I think it may be safer and easier to work with long term if a type checker encounters a composition it doesn’t have a meaning for, it can raise an error such as “Composing X with Y may not be defined behavior” with or without a grammar addition, and that we should prefer this manner going forward rather than preemptively precluding specific behavior unless necessary, and known cases for necessity of that should be part of the documentation and spec so that if they no longer are blocking reasons, the restriction can be easily revisited.

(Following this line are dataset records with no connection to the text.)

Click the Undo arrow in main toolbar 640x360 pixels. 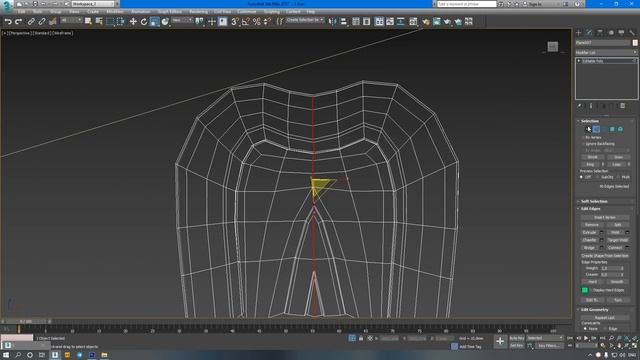pyautogui.click(x=8, y=21)
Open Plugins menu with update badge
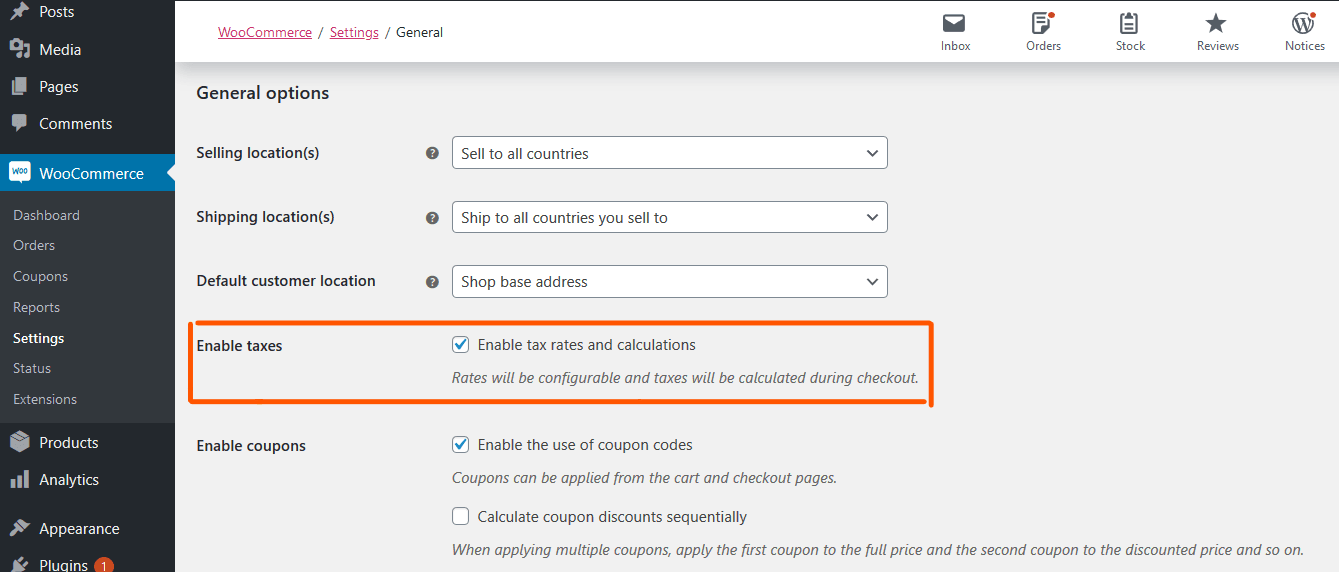The width and height of the screenshot is (1339, 572). coord(63,565)
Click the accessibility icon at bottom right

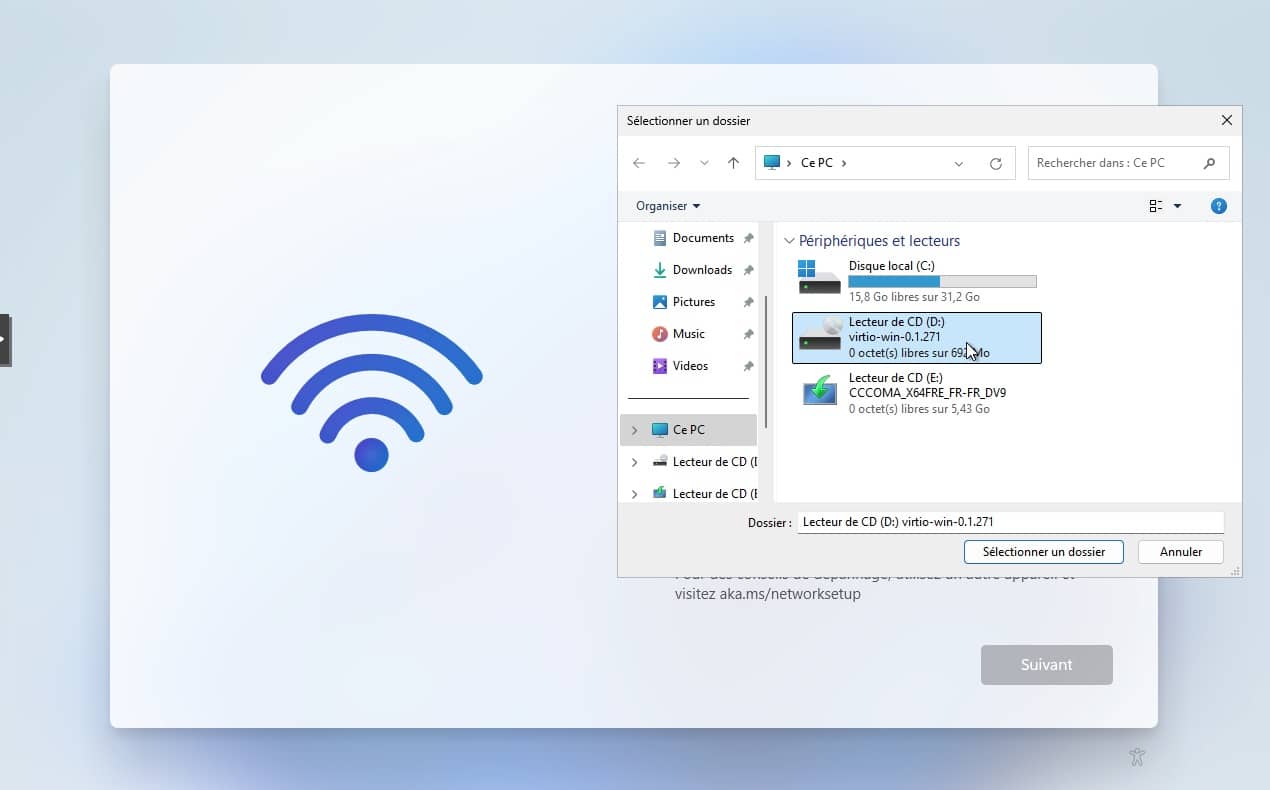click(1136, 757)
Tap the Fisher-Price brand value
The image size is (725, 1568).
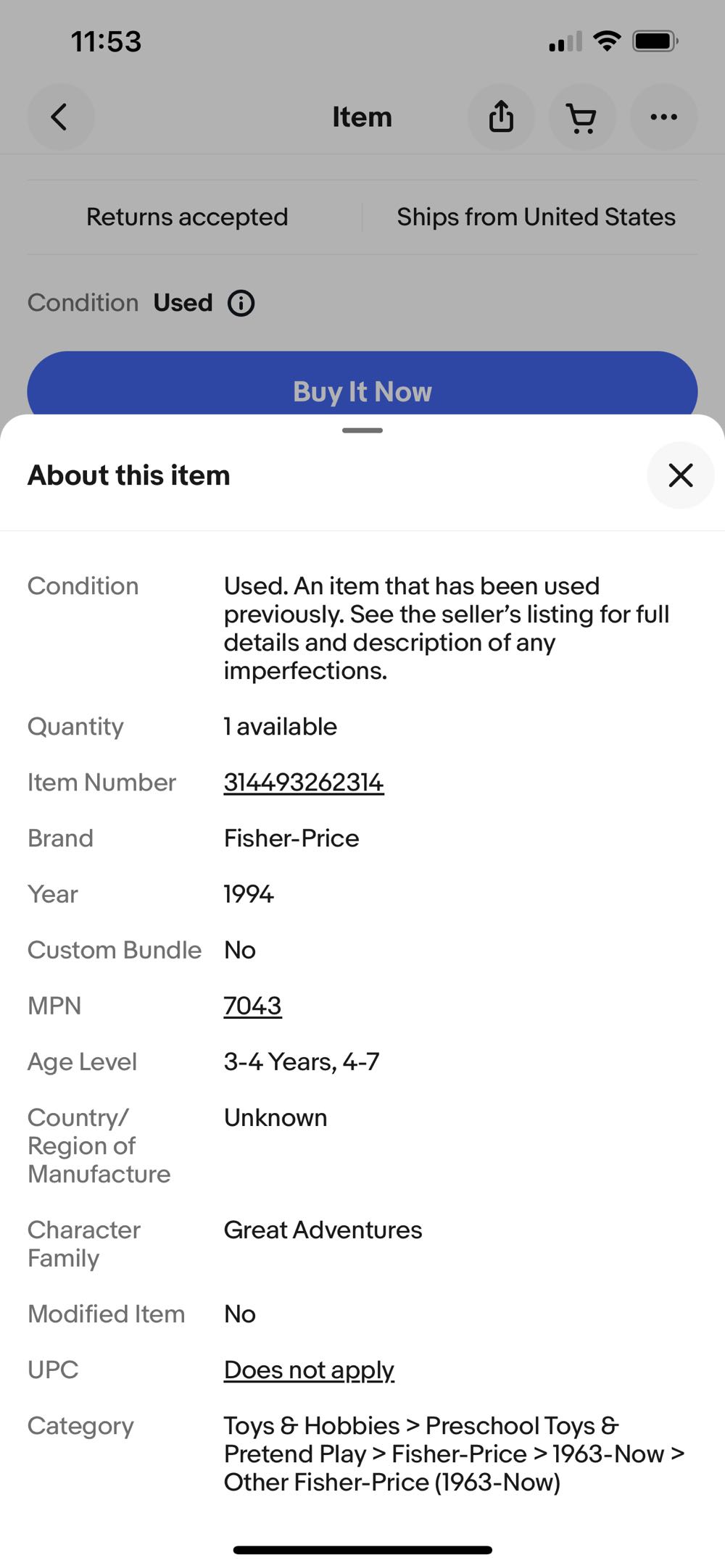point(291,838)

This should result in not needing as many situations where multiple type forms need reconciling with each other later on when some interaction between them wasn’t considered for some other later addition. Not considered? Type checkers can raise and say they don’t know what to do here, they don’t think the construct hasn’t been defined to have behavior and error without the potential for an interaction being blocked at the specification level preemptively. (Error as undefined behavior as a wide catchall, don’t allow undefined behavior to become what is allowed, but don’t disallow things at the specification level more broadly than necessary in advance making defining what was previously undefined harder.)

I’m not Entirely against expressing a grammar-like construct, but due to the various special casing that exists throughout the type system, I think if we add something like this, it should be in a section that is clear that the grammar-like construct is intended to reflect how the type forms are specified to compose, and that the grammar should be considered as generated from the rest of the specification (even if it isn’t actually machine generated) rather than authoritative when in conflict with something else in the specification. (ie. type checkers should be able to use any such grammar, but if the grammar and spec are out of sync, the spec should be considered what is correct until reconciled)

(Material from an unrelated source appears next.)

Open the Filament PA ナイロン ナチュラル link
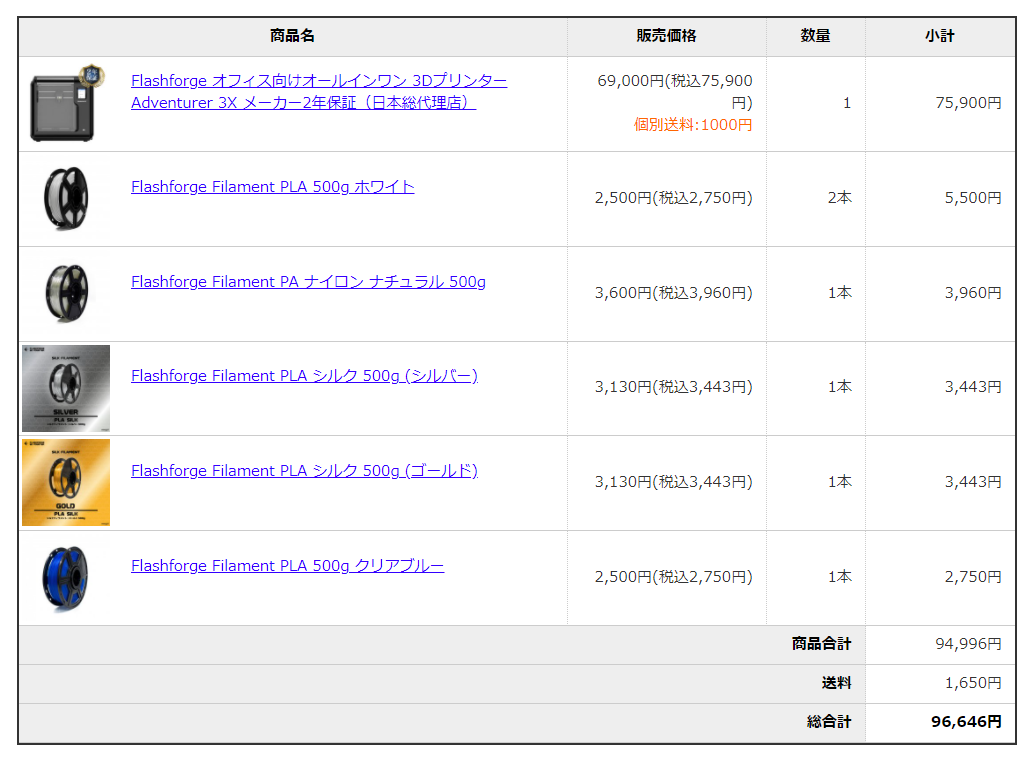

I’m incorporating this into a proposed change to the typing spec now and ran into an issue. Consider this code:

from typing import ParamSpec, Generic

P = ParamSpec("P")

class Foo(Generic[P]):
    pass

f = Foo[[int, str, float]]()
reveal_type(f)

f2 = Foo[[*tuple[int, str], float]]()
reveal_type(f2)

Pyright errors on the f2 line with “Unpacked arguments cannot be used in type argument lists”, and mypy also rejects this code with “Unpack is only valid in a variadic position”.

However, I think it should be valid and equivalent to the definition of f. The spec currently says that unpacked tuples are valid only in a tuple type expression list, but both mypy and pyright already allowed unpacked tuples in Callable types (e.g., Callable[[*tuple[int, str]], float]).

For now I’ll write the proposed spec change for type expressions to exclude unpacked types in ParamSpec specializations, since that matches current type checker behavior.

I have now posted a proposed typing spec change incorporating the definition I proposed above, plus a few missed cases that @erictraut and @TeamSpen210 brought up:

This is a large spec change counted in lines, but it is not meant to prescribe any behavioral change relevant to the current spec, only to move towards more precise definitions and shared terminology.

Please comment on the PR if you have any concerns with exact wording or with the RST syntax, and post here if you have larger concerns with the change.

I plan to wait for a few days and then submit the proposed change to the Typing Council.

1 Like

I think there’s a danger of this composing badly with a future potential expansion to Callable specialization, where we have a way to spell more/all the different argument types within the parametrization. So disallowing it seems like a good idea, to keep the available design space more open, since we really don’t gain all that much from allowing it. The one case that currently is allowed, is a little bit easier to justify, but I agree that it’s probably better to be consistent, and to either allow or disallow it in both cases. Making it a special case is weird.

Submitted to the Typing Council: Typing spec update for defining "type expression" and other terms · Issue #26 · python/typing-council · GitHub

1 Like

The Council has signed off on the change and I merged it into the typing spec. Thanks everyone for the useful discussion!